The museum plans to invest $27.5 million in the project, which has been dubbed Mission Jurassic. That figure will include costs of the expedition, recovering the fossils and then adding or reconfiguring exhibits in the museum's "Dinosphere" space, which currently focuses on the later Cretaceous period.
The museum plans to include an 80-foot-long brachiosaur and 90-foot-long diplodocid, composed largely of fossils found on the Wyoming site, according to Jennifer Pace Robinson, vice president for experience development and family learning. The remade space is expected to open in 2022.
The brachiosaur and diplodocid will be positioned adjacent to the descending ramp at the entrance to Dinosphere, emphasizing their long necks and overall length, Robinson said.
The museum already has raised more than $9 million for the project. On Monday, it kicked off a fundraising campaign for the balance of the $27.5 million.
The Mission Jurassic project will bring together more than 100 scientists from three countries to study fossilized bones, tracks and plants in northern Wyoming in an area known as the Morrison Formation. A specific stretch of the area called "The Jurassic Mile" already has yielded mammoth finds, including segments of the brachiosaur and diplodocid.
The museum, which has a 20-year lease to work on the property, is partnering in the project with The Natural History Museum (located in London), the Naturalis Biodiversity Center (Leiden, Netherlands) and the University of Manchester (Manchester, England).Tthe partner organizations are covering.many of their own expenses, while the Children's Museum assumes its owns costs and the expenses of leading the project.
Specimens from the fossil remains, including plant and marine life, will form the basis of the redesigned “Dinosphere." Fossils discovered at the Wyoming site also might be shared with the Natural History Museum and the Naturalis Biodiversity Center for possible display and/or traveling exhibitions.
“We are bringing together an extraordinary international team for the first time that will critically analyze portions of the Morrison Formation in new ways,” Jeffrey Patchen, CEO of The Children’s Museum of Indianapolis, said in a media release.

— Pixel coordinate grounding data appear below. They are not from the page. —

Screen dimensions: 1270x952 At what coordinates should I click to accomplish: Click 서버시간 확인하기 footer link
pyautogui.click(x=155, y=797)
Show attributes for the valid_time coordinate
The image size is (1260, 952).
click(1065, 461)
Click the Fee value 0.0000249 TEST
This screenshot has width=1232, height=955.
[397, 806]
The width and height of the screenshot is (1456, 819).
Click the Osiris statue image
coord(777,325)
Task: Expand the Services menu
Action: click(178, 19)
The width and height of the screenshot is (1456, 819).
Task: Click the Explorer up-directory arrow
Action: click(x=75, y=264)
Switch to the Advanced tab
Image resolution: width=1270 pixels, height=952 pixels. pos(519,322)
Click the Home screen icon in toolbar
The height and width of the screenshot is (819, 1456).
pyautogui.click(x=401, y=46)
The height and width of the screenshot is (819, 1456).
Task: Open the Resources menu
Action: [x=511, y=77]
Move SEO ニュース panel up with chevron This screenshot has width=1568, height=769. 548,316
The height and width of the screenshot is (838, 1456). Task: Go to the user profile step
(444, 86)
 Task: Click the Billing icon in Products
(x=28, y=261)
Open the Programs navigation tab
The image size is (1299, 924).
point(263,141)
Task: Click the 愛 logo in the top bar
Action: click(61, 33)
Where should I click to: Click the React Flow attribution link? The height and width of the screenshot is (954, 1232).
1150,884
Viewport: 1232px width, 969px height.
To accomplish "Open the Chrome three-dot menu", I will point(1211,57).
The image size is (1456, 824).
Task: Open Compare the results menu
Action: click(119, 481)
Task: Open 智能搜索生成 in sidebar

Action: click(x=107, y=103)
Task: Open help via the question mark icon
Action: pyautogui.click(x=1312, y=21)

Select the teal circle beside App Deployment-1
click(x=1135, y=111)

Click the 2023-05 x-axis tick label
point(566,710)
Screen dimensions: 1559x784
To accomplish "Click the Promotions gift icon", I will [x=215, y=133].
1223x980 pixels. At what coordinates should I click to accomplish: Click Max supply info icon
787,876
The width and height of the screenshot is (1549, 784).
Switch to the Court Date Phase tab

“This project reflects a natural synergy between three world-renowned museums, their research scientists and highly-respected research universities, each providing unique elements to complete one of the most interesting chapters in the evolution of Earth,” Patchen said.
The Children's Museum already has secured a $9 million grant for the project from the Indianapolis-based Lilly Endowment. The museum also credits "an extraordinary lead gift" from honorary trustee Susie Sogard and her husband, Jack Sogard. It still needs to raise about $18 million.
The project also calls for contributions by the SLAC National Accelerator Laboratory in Menlo Park, California, and Environmental Systems Research Inc. SLAC uses x-rays to determine the biological and elemental contents of fossils.